Ülkede gerçek anlamda tek muhalefet partisi kaldı: CHP.
Eğer CHP de olmasa, koca Türkiye’de hak, hukuk ve demokrasi yolunda bir tek ses çıkmayacak.
Fakat... CHP’nin en sert eleştirileri dahi iktidar partisi AKP’ye vız geliyor, tırıs gidiyor!
O halde CHP lideri Kılıçdaroğlu ne yapmalı?
Farklı, çarpıcı, etkileyici eylemlerle muhalefet dönemini başlatmalı?
Lider olmak kolay değil. Kılıçdaroğlu “Ölüm orucu” ya da “Açlık grevi” adı verilen eylemleri bile düşünmeli.
Bu fikir bana ait değil. Dün de yazmıştım. Bu çarpıcı eylem fikri, önceki dönemin Sağlık Bakanı Rifat Serdaroğlu’na ait.

* * *

Düşünebiliyor musunuz?
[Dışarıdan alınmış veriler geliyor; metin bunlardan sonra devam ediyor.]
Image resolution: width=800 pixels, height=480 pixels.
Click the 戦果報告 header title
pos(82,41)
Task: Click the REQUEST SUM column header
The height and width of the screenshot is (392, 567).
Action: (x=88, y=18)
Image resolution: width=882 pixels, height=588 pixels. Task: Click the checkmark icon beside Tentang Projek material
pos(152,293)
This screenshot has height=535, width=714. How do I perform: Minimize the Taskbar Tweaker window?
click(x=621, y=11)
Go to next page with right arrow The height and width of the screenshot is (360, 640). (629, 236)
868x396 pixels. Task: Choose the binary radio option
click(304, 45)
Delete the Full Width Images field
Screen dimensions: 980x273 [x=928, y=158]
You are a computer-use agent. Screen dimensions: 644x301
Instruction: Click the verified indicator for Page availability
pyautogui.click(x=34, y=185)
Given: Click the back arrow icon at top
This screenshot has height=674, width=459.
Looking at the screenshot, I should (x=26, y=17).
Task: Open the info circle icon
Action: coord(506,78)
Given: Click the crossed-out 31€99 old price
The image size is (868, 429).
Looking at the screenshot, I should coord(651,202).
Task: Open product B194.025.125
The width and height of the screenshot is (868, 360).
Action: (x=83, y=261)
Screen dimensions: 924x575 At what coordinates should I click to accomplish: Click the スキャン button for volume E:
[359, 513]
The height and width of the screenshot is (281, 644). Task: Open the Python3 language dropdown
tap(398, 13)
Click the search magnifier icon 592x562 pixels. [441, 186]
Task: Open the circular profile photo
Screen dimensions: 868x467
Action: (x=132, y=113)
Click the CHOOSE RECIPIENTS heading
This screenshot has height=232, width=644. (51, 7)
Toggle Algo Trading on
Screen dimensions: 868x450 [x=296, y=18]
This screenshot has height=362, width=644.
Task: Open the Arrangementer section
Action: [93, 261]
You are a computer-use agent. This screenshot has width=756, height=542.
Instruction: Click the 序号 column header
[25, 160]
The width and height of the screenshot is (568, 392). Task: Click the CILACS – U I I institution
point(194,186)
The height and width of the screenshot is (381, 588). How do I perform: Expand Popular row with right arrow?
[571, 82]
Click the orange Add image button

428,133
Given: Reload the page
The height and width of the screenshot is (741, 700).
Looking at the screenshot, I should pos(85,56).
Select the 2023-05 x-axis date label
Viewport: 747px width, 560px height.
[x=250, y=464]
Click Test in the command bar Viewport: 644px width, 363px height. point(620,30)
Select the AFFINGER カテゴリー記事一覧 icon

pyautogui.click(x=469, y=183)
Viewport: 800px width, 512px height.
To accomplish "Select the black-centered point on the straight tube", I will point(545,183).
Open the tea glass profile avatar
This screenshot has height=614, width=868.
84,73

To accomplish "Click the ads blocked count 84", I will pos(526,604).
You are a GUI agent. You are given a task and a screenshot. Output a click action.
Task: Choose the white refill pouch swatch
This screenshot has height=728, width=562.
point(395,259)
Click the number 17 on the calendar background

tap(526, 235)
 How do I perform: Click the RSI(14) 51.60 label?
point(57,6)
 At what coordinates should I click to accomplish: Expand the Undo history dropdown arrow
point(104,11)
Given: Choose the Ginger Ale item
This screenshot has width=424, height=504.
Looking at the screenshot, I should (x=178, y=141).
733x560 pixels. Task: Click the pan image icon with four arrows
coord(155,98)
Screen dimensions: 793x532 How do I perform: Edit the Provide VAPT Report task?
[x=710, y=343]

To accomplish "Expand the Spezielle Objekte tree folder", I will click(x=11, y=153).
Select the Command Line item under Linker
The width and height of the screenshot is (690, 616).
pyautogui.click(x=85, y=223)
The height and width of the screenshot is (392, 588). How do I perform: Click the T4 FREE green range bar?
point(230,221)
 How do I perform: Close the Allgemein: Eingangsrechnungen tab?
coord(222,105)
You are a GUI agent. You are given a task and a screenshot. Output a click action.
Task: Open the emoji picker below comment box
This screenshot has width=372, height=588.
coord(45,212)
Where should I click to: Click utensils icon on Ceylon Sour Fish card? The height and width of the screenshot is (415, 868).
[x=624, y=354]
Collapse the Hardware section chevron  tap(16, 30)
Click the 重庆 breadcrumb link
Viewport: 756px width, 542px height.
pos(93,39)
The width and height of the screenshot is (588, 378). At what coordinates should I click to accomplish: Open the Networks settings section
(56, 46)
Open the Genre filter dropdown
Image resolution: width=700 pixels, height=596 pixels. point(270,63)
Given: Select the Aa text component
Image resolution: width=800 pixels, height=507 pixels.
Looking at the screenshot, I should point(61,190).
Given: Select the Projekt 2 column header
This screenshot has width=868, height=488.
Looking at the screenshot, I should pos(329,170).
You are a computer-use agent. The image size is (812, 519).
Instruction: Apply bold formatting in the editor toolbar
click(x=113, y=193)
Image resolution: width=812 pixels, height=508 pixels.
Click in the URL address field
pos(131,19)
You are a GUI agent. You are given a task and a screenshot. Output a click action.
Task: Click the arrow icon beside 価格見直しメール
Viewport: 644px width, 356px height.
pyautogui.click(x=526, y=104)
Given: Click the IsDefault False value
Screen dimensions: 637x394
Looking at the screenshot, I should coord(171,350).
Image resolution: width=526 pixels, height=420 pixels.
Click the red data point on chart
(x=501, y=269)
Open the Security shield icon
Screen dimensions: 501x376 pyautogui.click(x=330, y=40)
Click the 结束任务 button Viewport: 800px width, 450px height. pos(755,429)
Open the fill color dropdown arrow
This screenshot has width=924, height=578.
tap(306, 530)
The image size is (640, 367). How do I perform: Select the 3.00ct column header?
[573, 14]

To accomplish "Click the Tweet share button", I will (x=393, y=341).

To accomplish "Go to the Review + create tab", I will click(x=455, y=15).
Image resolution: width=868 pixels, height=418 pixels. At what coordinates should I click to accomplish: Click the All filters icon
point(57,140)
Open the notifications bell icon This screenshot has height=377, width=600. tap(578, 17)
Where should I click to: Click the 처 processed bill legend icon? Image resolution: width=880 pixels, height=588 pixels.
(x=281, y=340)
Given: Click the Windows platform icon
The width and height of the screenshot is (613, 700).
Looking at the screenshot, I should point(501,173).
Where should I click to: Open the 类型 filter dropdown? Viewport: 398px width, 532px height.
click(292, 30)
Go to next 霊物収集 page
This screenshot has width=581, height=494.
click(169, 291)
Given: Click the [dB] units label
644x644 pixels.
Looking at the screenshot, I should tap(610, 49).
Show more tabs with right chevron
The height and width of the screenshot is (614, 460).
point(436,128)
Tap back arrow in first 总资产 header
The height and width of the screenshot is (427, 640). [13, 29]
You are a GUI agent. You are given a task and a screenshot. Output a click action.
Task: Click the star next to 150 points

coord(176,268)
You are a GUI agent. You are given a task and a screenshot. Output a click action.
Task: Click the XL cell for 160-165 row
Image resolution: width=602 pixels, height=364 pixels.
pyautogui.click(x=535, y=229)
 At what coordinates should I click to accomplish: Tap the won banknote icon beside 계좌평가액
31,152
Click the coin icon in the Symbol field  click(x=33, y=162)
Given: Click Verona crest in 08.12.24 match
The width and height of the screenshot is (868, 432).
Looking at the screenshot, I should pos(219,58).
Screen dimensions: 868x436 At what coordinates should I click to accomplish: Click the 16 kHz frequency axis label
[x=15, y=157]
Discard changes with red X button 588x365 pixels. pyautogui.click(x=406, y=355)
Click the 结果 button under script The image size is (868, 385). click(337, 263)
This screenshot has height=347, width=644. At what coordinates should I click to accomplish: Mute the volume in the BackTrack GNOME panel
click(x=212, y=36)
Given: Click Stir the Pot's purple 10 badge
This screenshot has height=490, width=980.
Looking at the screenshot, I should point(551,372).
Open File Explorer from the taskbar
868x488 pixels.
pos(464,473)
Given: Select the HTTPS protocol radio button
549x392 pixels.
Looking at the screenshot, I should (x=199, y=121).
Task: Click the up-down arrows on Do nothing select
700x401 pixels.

Ana muhalefet liderinin Anıtkabir veya Avrupa İnsan Hakları Mahkemesi’nin önünde “Ölüm orucu” adı verilen açlık grevine başlaması hem Türkiye’nin, hem tüm dünyanın gündemine oturur!
Deneyimli siyasetçi Rifat Serdaroğlu’na “Bu fikir nereden aklınıza geldi?” diye sordum. Anlattı:
“Bugün için iktidara karşı elimizdeki tek organ, tek muhalefet partisi CHP’dir. CHP, herkesi kucaklayarak Türk milletinin büyük çoğunluğunun kabul edeceği ulusal ve demokratik değerler etrafında hepimizi birleştirmelidir.
Bunun için Türk milletini ayağa kaldıracak eylemler başlatmalıdır. ‘Ölüm orucu’ bunlardan biridir. Bu eylemi benim aklıma sokan bir köylüdür.
Bergama’nın Bölcek köyünde kahvede sohbet ederken TV’de Kemal Kılıçdaroğlu konuşuyordu. Ben ‘Kemal Bey namuslu adamdır, ona destek olmak lâzım’ dediğimde, köylülerden biri:
‘Ben ona oy vermem. Kendi milletvekillerini hapisten çıkaramayan adamdan millete bir fayda gelmez’ dedi. (CHP milletvekillerinin tutuklu olduğu zamandı.)
Ben ‘İyi de, ne yapsın adam?’ dedim.
Köylü gayet sakince ‘Ölsün’ dedi.
‘Anlamadım!’ dedim. Köylü ‘Binsin otobüse, gitsin Silivri’ye, orada ‘Açlık grevi’ yapsın, adamlarını almadan gelmesin. Gerekiyorsa ölsün. Bu millet başka türlü uyanmaz’ dedi.
Tabii ki bu düşünceler geliştirilebilir. Ülkenin içinde bulunduğu hassas duruma zarar vermeden milletle de paylaşarak, yeni yöntemler yaratılabilir. Tabii ki, bu iş için cesaret, vatan sevgisi ve özellikle tarih bilgisi gereklidir.”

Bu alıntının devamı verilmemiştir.